I'm a product manager, not a psychometrician. The instruments we built for Conflict Campaign's pilot came out of a research synthesis covering more than 200 studies on instructional design, and the choices below – what to ask, when to ask it, how to read the answers – are the ones that survived contact with that literature. Measurement is one half of the wrapper around a training session; the structured debrief is the other, and if you only build one, build the debrief. The debrief converts experience into learning. The surveys tell you whether the conversion happened.

Why measure training at all?

Because the alternative is trusting the smile sheet. The standard end-of-workshop survey measures satisfaction – Kirkpatrick's Level 1, "reaction" – and satisfaction is a poor proxy for everything you care about. People can rate a workshop five stars and change nothing on Monday. By default, only 10-15% of trained skills transfer to the job at all, and no satisfaction score will warn you which side of that line your program landed on.

There's nothing wrong with asking whether people enjoyed the day. Enjoyment matters for whether they'd come back. The problem is stopping there, because satisfaction data answers "was this pleasant?" when the question you're paying to answer is "did anything move?" The research behind our instruments identified conflict-style self-awareness as the most measurable outcome of a single session, and pre/post comparison as the most practical way to measure it for a pilot. You don't need a control group or a validated psychometric battery. You need the same questions asked twice, with a session in between.
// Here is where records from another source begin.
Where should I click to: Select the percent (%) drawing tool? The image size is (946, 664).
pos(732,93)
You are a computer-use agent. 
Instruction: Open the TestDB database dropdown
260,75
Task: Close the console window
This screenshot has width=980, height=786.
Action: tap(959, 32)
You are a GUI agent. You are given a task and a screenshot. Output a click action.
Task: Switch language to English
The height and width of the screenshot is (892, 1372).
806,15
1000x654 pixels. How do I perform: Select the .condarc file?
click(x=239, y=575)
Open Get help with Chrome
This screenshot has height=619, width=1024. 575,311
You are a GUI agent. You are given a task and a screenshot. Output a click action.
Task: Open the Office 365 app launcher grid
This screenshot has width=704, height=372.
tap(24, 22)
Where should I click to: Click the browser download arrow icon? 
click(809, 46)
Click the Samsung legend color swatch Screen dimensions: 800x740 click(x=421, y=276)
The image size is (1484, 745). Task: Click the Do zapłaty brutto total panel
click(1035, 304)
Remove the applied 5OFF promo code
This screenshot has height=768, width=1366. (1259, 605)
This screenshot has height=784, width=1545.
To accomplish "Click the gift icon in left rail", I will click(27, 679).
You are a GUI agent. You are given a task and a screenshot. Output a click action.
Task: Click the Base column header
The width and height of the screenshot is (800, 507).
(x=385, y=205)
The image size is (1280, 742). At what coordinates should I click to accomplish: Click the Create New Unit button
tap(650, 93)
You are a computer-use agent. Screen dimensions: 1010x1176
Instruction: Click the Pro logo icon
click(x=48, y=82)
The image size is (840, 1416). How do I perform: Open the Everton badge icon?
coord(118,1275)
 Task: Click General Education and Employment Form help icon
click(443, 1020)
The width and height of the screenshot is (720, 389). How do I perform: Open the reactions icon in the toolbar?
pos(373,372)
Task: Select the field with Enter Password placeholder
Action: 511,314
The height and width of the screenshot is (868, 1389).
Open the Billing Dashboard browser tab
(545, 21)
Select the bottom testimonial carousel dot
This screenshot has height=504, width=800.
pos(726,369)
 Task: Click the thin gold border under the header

Why survey people before the session starts?

A baseline is only clean if you take it before you've taught anyone the right answers. Our pre-game survey goes out before any instruction – as pre-work when possible, at the very start of the session otherwise. Roughly half an hour into our session plan, the pre-brief introduces positions versus interests and data-first framing for disagreeing with authority. From that moment on, every participant knows what the training wants them to say. Ask "when my manager makes a decision I disagree with, what do I do?" after the framing talk and you're measuring recall. Ask it before, and you're measuring the person.

The one-sentence version: the baseline should capture the participant who walked in the door, and that person disappears about thirty minutes after the session starts.

What should pre- and post-training survey questions measure?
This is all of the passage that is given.